Ben ilkokul 2, 3 ve 4'e giderken Şirinevler'de oturuyorduk. Mahallede bisiklet çok moda idi. Bir de çok sık geçen kamyonların altında kalmamaya çalışıyorduk.
Bir dönem Şahin diye bi çocuk türedi mahallede, ortalamadan daha büyük yaştaydı. Sarı bi bisikleti vardı, yeni bir bisikletti. Yanlış hatırlamıyosam, kadrosunun üzerinde vitesi vardı, çok artistik bi bisikletti. Durunca "çıt" sesi ile vites değiştirirdi. Sanki araba... Ama bilmiyoduk tabi sistemi. İlk gördüğüm vitesli bisiklet olabilir.

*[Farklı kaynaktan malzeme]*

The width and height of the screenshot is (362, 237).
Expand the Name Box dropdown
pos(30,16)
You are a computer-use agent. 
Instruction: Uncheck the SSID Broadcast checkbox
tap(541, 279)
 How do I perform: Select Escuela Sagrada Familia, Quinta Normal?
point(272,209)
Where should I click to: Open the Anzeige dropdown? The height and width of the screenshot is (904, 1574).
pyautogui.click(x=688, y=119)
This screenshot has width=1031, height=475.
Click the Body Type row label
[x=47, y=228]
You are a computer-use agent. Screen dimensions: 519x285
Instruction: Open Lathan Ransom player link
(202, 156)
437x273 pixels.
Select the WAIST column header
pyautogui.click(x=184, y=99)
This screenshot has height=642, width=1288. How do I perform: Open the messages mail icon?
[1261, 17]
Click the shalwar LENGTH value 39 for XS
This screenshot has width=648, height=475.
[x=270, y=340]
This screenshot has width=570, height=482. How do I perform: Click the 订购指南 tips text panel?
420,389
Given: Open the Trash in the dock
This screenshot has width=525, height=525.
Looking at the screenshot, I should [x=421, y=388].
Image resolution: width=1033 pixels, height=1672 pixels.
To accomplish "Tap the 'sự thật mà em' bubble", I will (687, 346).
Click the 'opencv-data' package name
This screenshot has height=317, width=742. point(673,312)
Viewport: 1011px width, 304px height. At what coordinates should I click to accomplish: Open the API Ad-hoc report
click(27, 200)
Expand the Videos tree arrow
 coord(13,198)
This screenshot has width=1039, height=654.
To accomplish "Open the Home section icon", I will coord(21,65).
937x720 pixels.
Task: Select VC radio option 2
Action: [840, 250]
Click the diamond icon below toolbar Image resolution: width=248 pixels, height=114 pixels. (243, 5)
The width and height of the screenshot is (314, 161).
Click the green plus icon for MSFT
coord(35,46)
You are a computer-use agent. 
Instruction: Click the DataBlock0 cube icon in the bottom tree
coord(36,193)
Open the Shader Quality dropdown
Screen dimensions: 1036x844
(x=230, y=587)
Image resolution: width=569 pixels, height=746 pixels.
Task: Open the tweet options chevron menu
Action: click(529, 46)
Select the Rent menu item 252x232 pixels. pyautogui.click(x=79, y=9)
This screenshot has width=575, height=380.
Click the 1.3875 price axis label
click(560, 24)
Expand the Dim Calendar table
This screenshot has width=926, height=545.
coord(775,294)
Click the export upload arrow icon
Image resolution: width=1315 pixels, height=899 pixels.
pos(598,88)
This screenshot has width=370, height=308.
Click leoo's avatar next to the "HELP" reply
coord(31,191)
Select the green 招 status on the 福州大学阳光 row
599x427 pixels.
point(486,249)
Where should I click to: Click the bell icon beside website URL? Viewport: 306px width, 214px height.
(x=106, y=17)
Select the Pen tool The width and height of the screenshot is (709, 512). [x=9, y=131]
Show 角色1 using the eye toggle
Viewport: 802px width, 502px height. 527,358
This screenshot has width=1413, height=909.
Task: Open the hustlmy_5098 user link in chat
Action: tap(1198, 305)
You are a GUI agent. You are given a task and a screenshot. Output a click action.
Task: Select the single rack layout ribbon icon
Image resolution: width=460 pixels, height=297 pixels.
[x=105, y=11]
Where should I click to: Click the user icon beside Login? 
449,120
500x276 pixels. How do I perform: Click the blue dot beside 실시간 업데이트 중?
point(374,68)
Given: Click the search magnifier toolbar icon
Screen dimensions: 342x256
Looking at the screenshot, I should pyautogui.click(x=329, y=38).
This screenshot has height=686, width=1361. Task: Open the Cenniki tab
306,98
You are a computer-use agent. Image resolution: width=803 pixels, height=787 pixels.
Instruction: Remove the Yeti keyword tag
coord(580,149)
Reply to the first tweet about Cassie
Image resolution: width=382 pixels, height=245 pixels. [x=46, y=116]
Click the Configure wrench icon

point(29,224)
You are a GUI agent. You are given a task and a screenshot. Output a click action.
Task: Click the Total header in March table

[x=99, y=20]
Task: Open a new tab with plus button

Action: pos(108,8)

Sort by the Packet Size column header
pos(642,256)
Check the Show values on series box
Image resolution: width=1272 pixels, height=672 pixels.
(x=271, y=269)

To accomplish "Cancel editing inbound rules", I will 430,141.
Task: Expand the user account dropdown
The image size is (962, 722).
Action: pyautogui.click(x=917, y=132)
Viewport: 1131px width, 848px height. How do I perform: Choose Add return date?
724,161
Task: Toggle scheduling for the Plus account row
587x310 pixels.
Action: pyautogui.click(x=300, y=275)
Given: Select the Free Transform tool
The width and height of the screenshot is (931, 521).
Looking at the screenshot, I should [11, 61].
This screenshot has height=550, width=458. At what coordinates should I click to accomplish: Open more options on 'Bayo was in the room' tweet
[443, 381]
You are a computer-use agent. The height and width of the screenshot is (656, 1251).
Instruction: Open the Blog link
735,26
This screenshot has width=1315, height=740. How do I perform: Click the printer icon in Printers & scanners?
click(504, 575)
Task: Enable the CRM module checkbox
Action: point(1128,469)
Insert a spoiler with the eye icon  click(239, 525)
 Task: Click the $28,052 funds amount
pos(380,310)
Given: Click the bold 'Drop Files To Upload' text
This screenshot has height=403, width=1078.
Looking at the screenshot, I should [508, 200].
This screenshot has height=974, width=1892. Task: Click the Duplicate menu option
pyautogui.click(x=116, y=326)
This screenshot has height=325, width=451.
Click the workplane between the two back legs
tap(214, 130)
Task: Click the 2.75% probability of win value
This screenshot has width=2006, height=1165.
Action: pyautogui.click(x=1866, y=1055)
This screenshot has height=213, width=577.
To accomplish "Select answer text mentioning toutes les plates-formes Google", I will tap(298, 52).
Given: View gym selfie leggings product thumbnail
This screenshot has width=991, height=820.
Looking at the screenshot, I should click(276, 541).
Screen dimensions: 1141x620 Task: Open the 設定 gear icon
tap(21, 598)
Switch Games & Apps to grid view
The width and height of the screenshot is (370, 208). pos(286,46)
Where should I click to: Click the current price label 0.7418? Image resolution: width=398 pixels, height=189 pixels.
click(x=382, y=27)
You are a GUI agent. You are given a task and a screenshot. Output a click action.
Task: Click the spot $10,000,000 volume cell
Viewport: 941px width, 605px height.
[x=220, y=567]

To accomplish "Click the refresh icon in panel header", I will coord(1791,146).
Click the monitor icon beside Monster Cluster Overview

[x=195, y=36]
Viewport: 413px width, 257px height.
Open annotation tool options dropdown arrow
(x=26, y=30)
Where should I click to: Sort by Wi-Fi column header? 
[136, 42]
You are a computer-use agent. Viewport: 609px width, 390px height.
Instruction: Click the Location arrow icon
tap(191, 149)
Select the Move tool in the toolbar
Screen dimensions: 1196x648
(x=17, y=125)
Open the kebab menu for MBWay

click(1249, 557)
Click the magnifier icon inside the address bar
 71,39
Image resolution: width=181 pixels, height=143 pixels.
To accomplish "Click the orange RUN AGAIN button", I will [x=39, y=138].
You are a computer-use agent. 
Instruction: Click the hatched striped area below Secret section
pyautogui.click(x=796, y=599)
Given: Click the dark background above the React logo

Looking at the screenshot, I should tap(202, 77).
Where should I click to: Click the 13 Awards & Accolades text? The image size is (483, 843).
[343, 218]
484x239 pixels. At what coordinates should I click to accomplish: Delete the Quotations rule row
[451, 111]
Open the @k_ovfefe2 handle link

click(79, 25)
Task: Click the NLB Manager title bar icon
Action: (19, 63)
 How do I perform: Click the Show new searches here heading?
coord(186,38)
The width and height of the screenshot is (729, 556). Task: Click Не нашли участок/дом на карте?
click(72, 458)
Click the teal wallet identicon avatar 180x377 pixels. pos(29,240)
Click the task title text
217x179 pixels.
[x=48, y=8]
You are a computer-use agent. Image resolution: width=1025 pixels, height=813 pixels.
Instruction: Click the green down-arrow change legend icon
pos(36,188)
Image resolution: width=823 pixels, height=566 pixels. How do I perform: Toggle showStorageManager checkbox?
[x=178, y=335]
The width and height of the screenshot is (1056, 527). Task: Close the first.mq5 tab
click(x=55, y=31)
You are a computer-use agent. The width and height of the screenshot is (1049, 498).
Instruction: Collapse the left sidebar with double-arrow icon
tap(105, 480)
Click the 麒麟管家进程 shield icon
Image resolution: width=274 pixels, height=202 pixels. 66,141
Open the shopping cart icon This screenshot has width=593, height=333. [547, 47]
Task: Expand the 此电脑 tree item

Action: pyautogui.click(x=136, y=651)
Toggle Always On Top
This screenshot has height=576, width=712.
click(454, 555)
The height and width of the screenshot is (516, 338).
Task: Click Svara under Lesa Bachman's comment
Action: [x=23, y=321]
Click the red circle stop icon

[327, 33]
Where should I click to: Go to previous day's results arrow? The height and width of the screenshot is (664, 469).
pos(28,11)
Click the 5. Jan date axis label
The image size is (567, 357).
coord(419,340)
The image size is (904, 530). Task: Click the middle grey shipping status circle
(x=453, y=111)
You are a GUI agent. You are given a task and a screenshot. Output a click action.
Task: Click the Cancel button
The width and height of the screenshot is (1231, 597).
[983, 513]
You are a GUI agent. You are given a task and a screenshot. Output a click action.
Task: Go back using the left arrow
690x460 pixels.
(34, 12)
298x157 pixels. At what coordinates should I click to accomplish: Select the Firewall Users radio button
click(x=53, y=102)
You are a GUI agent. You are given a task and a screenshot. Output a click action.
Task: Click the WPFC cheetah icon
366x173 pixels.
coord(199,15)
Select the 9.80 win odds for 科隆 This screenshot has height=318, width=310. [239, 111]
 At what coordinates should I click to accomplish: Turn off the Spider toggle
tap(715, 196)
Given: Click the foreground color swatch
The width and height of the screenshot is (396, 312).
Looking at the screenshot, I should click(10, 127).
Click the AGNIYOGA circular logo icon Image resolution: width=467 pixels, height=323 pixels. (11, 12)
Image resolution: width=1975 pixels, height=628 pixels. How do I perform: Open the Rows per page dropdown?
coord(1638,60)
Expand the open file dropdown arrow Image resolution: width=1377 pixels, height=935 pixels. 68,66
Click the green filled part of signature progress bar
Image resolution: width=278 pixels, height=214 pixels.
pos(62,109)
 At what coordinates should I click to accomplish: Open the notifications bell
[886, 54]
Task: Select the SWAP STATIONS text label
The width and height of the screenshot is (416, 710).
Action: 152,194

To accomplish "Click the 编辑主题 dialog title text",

Abim daha iyi hatırlar.
Bu Şahin denen çocuk muhtemelen geldiği mahallede arka kaydırmayı öğrenmiş, bizim mahallede "ben buldum" diye hepimizi keklemişti. Düz gidip hızlanıyosun, sonra arkayı kaydırarak 180 derece dönüyosun. Arka freni sıkarak. Bildik bir hareket.
Abimle benim de bir tane Cevher marka bisikletimiz vardı. Dolma lastik. Minicik bişey. Ne makineydi ama! Hızlanana kadar bacaklar ağrır, biraz sert dururken takla atar. Takla atar dediğim, sağa sola değil, seninle beraber öne doğru... Bi tek ön fren vardı. Fren analog gibi değil, dijital gibi çalışırdı. Yani freni az sıkabilmek biraz maharet isterdi. On - Off gibi çalışırdı. Muhteşem bi dinamik tasarım... Ama mahalledeki Şahin Dönüşü furyasına biz de katılmıştık.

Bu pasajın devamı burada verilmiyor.